The Discount Store Jingle

Another facet of Japan is that there are all kinds of discount stores, and each seems to have its own little jingle going off in the store, played ad nauseum all day long. Some are more quaint and others will just make you queasy. Below are a few samples, the first is perhaps the most musical for a store, Don-Quijote, which sells various goods including liquor at suprisingly refreshing prices, but their song sounds more like "Donkey Hotei". There is also an English version that is nearly unintelligible. Another example is for a discount electronics seller, Bic-Camera, a great place to go shopping, by the way. And if there ever is a Fingernails-on-the-Chalkboard Award, it would have to go to the third example, Yamada Denki. Imagine working there with this song repeated every 2 minutes....after about 2 weeks you'd seriously want to go out and hurt someone. After 3 weeks, you'd probably want to go out and hurt yourself....

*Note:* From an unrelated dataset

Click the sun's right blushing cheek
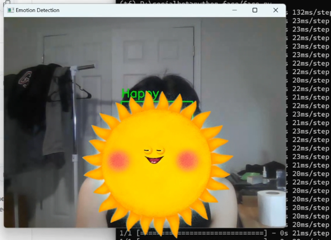The height and width of the screenshot is (240, 331). pyautogui.click(x=187, y=160)
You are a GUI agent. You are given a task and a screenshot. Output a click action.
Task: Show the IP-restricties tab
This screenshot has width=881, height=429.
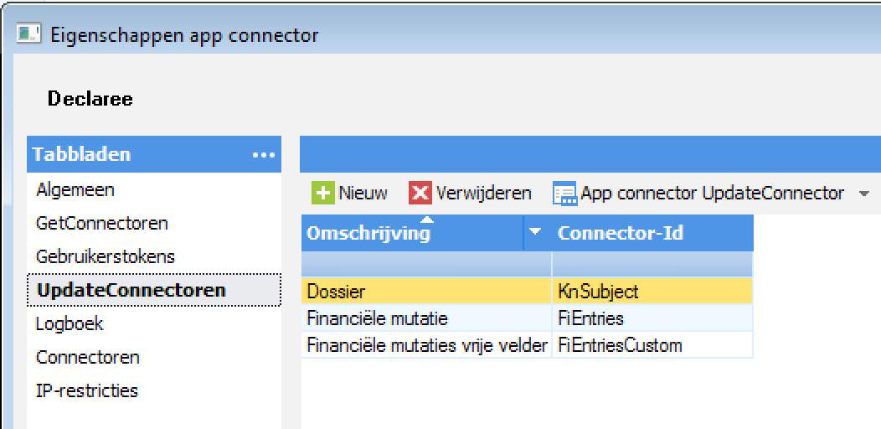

The Don-Quijote Song The Bic-Camera Song The Yamada Denki Song

The Mama-Chari

One thing that you can see all over Japan is the mother taking the kids to school or back home -- not many soccer moms driving gas-chugging SUV's here. Parking is often tough even in the suburbs and gas prices compared to the US or Canada will make your eyes fall out. The term "mama-chari" comes from mama for mother, and "chari", a contraction of "charinko", which is Japanese slang for bicycle (jitensha). Technically it may be illegal to carry your kids around this way, but it is still a common sight and a way to get around and burn some calories as well.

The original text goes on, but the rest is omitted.